In the GLOW and SPOTLIGHT trials for Zolbetuximab, a Claudin 18.2-targeting monoclonal antibody, the inclusion criteria required ≥75% of tumor cells to exhibit staining intensities of 2+ or 3+, representing the strongly positive population. This subgroup accounts for more than 30% of gastric cancer patients, a relatively high positivity rate. Zolbetuximab achieved a significant milestone on December 31, 2024, when China’s National Medical Products Administration (NMPA) approved it for injection based on Phase III results from the SPOTLIGHT and GLOW trials. The drug is now authorized for first-line treatment, in combination with fluoropyrimidine- and platinum-based chemotherapy, for patients with HER2-negative, Claudin 18.2-positive, locally advanced unresectable or metastatic gastric or gastroesophageal junction adenocarcinoma. Many other drugs now reference its positivity threshold for clinical trial inclusion criteria.

For patients with lower Claudin 18.2 expression, studies are exploring Claudin 18.2 ADCs, which have less stringent inclusion criteria, requiring only ≥40% of tumor cells with 2+ or 3+ staining intensity. Early results for these drugs have been encouraging.

Overall, Claudin 18.2-targeted therapies, like Zolbetuximab, have demonstrated advantages in first-line treatment in Phase III trials. In fact, a September 2024 publication in The New England Journal of Medicine summarized the SPOTLIGHT and GLOW trials, highlighting that Zolbetuximab combined with chemotherapy significantly extended PFS and OS in patients with HER2-negative, Claudin 18.2-positive advanced gastric or gastroesophageal junction adenocarcinoma, offering a new therapeutic option for this population. Additionally, Claudin 18.2 ADCs are now being evaluated in head-to-head Phase III trials for second- and third-line treatments in advanced gastric cancer.
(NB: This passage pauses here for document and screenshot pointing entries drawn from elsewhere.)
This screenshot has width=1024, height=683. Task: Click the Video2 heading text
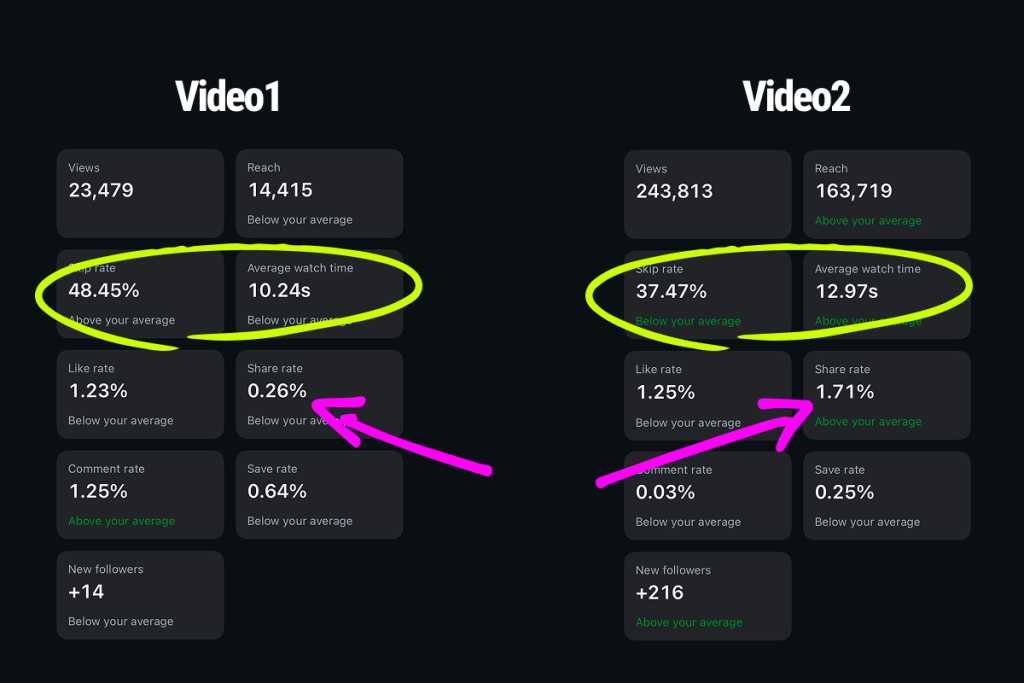[797, 97]
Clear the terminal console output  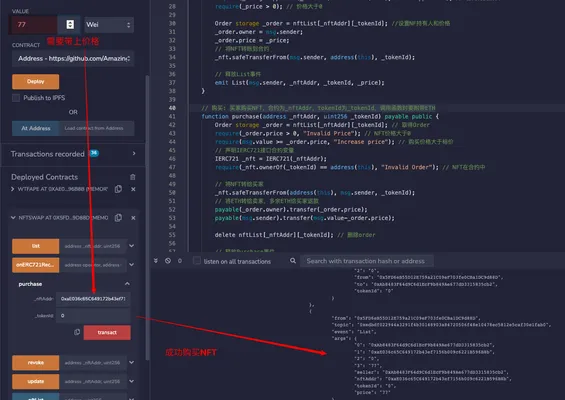[168, 261]
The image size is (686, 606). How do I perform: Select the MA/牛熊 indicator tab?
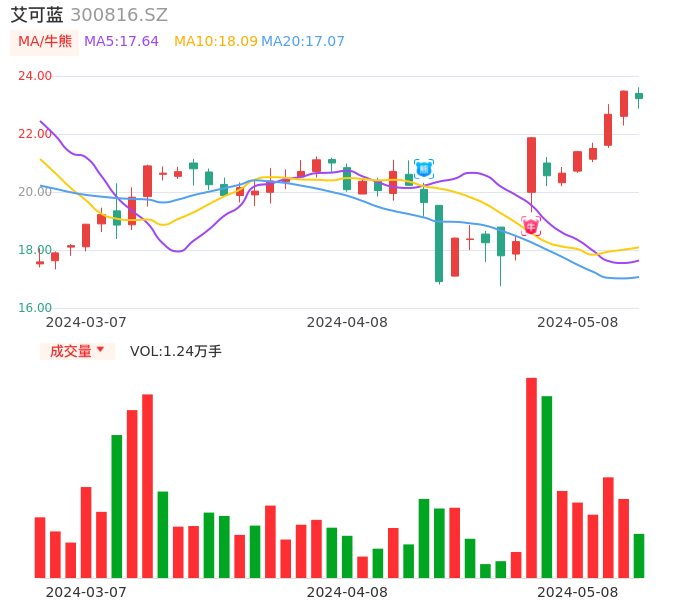[44, 42]
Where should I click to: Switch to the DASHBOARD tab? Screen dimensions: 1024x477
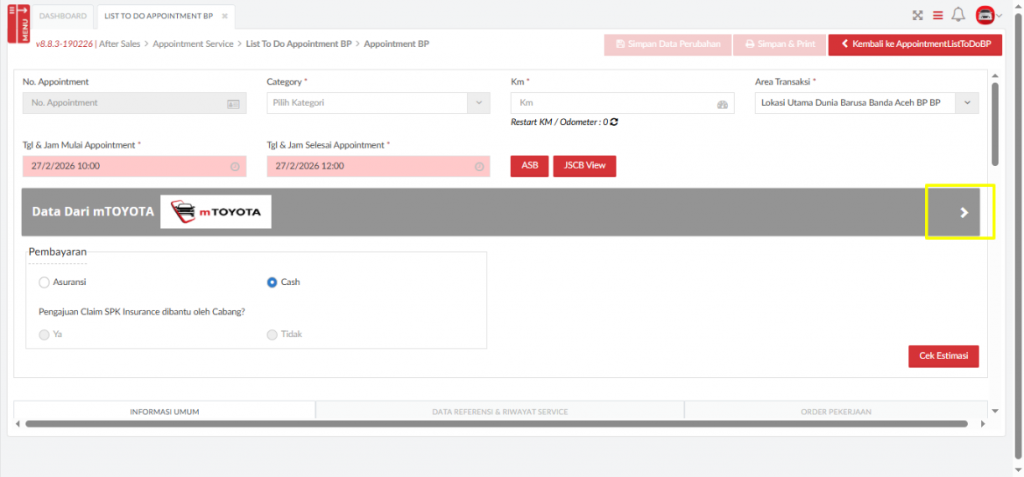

Looking ahead, innovative drugs targeting Claudin 18.2, including bispecific antibodies, ADCs, and CAR-T therapies, are poised to further improve patient survival. For example, current studies focus on combining Zolbetuximab with immunotherapy, which may yield unexpected outcomes. The mechanisms of monoclonal antibodies and ADCs differ, suggesting that integrating these therapies across first- to third-line treatments could extend survival significantly.
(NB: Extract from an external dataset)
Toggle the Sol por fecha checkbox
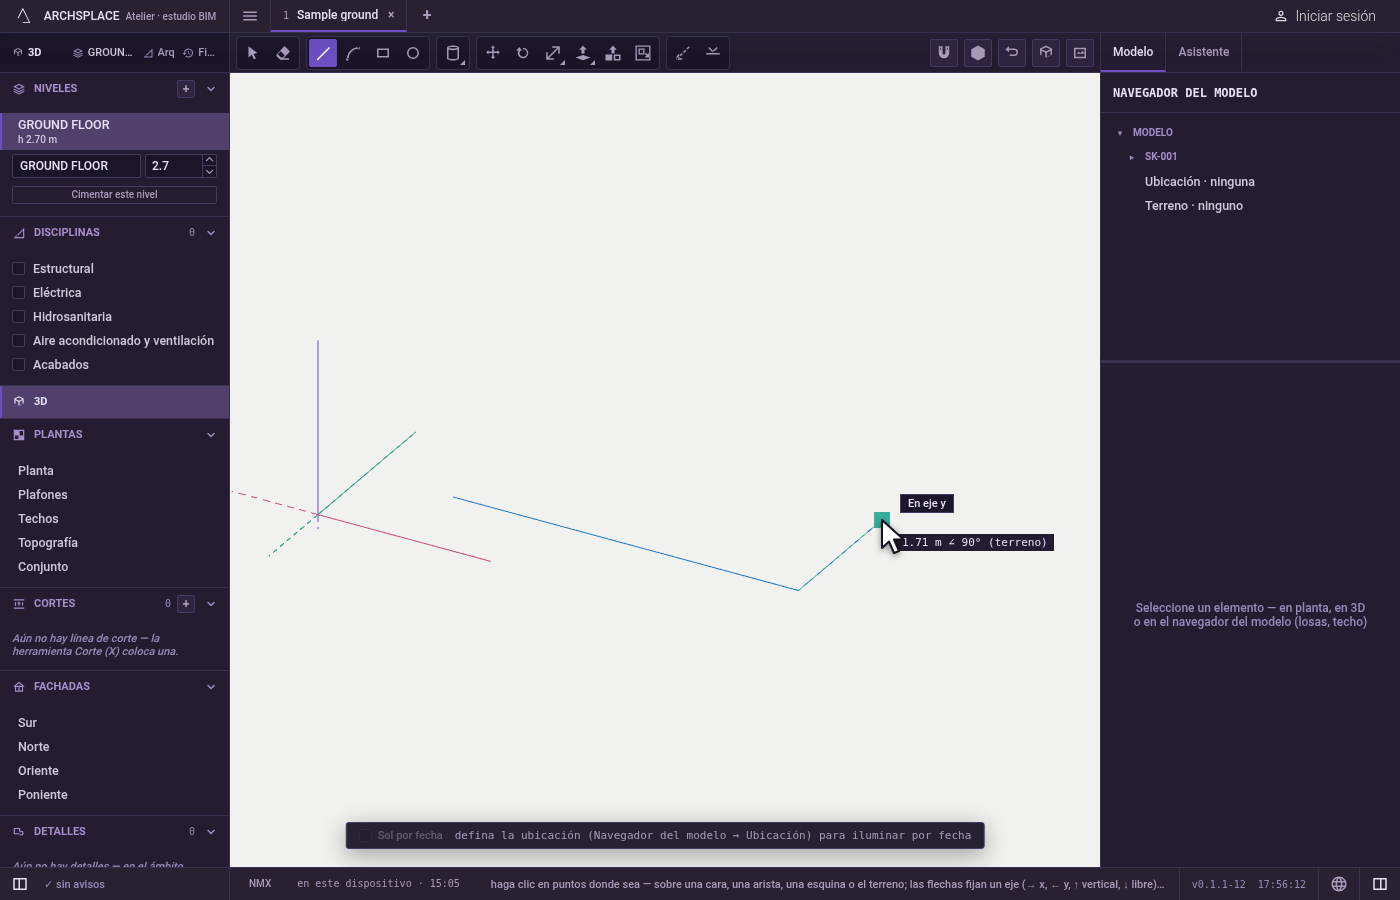point(365,835)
The Claudin 18.2 development pipeline is highly competitive, encompassing a variety of drug types. In addition to multiple monoclonal antibody studies—some comparing combinations with chemotherapy or immunotherapy—research on bispecific antibodies and ADCs is rapidly advancing. Notably, Professor Lin Shen’s team has achieved significant progress in developing Claudin 18.2 CAR-T therapy. Should this CAR-T therapy succeed in gaining market approval, it would likely provide a highly effective option for late-line treatments. Over the next 2–4 years, more innovative drugs targeting Claudin 18.2 are expected to emerge, offering increasingly effective treatment solutions and marking this target as a promising breakthrough in gastric cancer therapy.


Ting Deng

Associate Chief Physician, Department of Gastrointestinal Oncology, Tianjin Medical University Cancer Institute and Hospital

Dr. Ting Deng serves as a master’s supervisor and holds various leadership roles in oncology-related professional committees, including the Chinese Anti-Cancer Association. She is also Chair of the Tianjin Anti-Cancer Association’s Tumor Nutrition and Supportive Therapy Committee and an active member of multiple national and regional oncology societies.